Mario Torchia, 60 anni, ufficiale giudiziario nel Tribunale di Vibo Valentia è stato ucciso con alcune coltellate da un giovane, Foca Carchedi, di 29 anni. Il sessantenne stava tentando di difendere il figlio che era nel mezzo di un diverbio con l’aggressore.

Secondo una prima ricostruzione da parte dei carabinieri, Torchia è intervenuto in difesa del figlio, che stava litigando con Carchedi, e nella colluttazione avuta con quest’ultimo è stato raggiunto da diverse coltellate che ne hanno provocato la morte istantanea.

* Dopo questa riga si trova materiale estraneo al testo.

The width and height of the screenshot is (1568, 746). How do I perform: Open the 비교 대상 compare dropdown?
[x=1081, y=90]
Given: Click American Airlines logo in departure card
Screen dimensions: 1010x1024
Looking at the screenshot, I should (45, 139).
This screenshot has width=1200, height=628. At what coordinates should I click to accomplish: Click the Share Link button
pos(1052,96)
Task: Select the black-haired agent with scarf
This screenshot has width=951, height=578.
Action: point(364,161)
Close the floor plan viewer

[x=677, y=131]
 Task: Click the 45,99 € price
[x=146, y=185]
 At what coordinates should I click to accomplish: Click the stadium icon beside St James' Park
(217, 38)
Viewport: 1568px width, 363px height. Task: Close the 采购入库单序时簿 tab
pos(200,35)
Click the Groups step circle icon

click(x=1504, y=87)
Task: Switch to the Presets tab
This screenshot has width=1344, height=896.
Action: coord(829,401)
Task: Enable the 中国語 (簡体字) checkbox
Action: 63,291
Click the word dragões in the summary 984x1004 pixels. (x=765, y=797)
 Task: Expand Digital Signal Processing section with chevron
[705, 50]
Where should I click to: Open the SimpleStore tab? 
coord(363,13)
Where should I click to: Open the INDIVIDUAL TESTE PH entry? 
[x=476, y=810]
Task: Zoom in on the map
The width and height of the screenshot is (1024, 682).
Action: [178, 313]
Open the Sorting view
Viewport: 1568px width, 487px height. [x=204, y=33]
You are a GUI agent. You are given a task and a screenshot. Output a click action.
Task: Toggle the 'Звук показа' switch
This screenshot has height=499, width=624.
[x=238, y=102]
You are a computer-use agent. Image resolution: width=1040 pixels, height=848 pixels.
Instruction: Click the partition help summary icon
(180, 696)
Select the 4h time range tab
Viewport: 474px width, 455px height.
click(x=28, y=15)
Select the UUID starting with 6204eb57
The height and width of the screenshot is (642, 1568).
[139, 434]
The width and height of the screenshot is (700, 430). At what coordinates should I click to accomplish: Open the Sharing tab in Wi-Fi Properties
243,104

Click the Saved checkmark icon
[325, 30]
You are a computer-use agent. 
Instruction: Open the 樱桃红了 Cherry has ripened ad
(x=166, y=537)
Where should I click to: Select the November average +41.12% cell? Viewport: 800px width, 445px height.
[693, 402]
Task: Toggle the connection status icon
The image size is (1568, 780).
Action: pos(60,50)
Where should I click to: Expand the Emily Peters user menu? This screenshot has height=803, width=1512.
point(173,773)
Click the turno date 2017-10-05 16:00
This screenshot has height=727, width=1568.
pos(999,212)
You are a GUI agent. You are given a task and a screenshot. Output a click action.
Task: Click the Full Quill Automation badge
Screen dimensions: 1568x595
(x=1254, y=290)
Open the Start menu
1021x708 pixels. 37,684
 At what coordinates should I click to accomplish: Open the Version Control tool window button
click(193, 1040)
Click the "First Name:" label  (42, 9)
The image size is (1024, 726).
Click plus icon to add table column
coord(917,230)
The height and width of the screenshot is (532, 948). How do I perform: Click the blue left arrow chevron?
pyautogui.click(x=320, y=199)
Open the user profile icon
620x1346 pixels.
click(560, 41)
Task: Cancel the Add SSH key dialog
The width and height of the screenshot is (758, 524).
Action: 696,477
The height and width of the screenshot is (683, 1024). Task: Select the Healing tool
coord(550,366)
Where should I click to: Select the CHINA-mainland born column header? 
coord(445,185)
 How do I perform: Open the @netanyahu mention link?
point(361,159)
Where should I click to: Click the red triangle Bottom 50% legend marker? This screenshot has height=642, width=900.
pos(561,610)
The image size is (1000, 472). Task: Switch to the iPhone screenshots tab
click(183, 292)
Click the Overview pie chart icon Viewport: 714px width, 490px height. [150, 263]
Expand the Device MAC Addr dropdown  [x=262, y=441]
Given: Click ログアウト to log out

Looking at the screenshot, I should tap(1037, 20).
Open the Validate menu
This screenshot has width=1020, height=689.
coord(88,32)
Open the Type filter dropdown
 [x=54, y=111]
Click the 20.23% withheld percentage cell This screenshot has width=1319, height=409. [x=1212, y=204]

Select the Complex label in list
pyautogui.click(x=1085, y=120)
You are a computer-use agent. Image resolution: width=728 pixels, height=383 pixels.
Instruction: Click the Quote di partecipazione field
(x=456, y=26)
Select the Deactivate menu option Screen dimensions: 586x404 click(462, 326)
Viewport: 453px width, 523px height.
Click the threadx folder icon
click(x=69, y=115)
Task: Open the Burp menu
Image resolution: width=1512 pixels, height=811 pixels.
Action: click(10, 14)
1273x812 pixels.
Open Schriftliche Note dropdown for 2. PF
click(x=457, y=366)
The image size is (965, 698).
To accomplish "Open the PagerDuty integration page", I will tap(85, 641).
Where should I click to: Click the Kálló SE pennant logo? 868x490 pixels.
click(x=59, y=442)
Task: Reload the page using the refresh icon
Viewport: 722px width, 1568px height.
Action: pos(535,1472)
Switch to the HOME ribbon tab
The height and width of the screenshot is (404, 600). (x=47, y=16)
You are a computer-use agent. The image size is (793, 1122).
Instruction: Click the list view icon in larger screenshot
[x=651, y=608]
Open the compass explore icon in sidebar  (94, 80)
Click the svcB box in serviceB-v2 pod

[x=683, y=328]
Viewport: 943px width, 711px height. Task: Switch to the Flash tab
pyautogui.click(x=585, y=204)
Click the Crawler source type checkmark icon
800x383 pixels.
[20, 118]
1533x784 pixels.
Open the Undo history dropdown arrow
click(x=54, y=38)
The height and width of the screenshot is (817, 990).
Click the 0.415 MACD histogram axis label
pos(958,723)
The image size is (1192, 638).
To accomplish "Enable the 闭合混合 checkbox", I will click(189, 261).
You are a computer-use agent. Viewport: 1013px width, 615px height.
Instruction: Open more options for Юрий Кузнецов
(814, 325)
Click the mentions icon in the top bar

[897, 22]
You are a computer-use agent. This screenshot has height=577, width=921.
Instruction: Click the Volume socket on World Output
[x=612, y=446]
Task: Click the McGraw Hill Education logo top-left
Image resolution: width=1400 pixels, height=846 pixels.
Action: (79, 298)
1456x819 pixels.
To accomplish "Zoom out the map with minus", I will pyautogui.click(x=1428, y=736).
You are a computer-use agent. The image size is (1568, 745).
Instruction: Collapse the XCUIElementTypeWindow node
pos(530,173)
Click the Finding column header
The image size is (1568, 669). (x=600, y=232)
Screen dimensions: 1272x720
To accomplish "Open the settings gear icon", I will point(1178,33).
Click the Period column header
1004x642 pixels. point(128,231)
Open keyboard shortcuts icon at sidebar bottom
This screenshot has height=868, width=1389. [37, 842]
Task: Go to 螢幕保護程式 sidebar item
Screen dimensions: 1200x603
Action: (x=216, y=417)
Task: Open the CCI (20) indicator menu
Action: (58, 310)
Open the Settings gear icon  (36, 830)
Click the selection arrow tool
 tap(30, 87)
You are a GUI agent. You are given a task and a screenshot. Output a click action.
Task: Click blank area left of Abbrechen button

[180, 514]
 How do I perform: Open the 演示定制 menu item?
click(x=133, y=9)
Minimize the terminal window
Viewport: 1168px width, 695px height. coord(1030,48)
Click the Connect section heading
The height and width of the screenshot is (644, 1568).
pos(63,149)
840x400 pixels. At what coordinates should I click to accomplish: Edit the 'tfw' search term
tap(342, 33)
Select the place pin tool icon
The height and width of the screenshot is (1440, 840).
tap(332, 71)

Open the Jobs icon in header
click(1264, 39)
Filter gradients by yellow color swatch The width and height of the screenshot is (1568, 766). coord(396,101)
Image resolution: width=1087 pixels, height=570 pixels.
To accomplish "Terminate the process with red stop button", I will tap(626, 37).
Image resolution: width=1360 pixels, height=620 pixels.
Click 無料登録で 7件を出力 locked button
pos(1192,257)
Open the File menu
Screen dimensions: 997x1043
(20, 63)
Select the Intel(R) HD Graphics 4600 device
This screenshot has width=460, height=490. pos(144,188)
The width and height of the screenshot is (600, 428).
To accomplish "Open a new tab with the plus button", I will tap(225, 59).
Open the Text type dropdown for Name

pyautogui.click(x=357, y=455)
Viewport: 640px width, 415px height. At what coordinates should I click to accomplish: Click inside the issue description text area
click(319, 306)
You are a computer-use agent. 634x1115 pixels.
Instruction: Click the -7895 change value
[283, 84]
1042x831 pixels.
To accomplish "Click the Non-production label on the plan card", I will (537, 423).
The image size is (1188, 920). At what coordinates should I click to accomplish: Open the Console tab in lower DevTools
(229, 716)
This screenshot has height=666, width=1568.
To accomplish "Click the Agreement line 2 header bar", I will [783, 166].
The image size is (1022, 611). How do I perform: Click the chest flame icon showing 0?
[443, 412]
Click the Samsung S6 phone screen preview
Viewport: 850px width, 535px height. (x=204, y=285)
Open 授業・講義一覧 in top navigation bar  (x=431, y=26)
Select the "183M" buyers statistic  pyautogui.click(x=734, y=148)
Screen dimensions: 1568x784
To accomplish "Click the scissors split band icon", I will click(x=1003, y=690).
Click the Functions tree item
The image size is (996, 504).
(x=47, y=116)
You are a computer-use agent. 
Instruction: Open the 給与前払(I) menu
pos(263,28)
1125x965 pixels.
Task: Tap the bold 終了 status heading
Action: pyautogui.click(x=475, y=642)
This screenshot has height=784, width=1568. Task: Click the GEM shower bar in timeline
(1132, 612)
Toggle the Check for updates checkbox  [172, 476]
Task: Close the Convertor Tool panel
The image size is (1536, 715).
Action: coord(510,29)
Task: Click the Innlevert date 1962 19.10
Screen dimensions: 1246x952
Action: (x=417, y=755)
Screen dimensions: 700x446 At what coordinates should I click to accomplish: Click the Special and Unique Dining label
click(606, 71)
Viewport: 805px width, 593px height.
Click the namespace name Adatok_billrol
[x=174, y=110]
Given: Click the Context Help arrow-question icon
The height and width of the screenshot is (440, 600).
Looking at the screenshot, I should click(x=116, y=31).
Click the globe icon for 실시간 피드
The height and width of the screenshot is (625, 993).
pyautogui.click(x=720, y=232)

Anche il figlio di Torchia è stato ferito dall’aggressore che lo ha colpito con alcune coltellate. Il ragazzo è stato ricoverato nell’ospedale di Catanzaro.
La moglie del 60enne ucciso, è invece riuscita a sfuggire alla furia omicida di Carchedi che risulterebbe parente della vittima e affetto da crisi depressive. L’omicida é stato individuato poco dopo dai carabinieri nella sua abitazione e portato nella caserma Filadelfia dove è stato a lungo interrogato.
Il litigio e poi l’omicidio, sono avvenuti in una strada del centro. Pare che Carchedi fosse da tempo in contrasto col figlio di Torchia per motivi che sono adesso al vaglio dei carabinieri. L’omicida è il figlio del medico condotto e la sua famiglia è una delle più note di Francavilla Angitola, centro di poco più di 1.500 abitanti.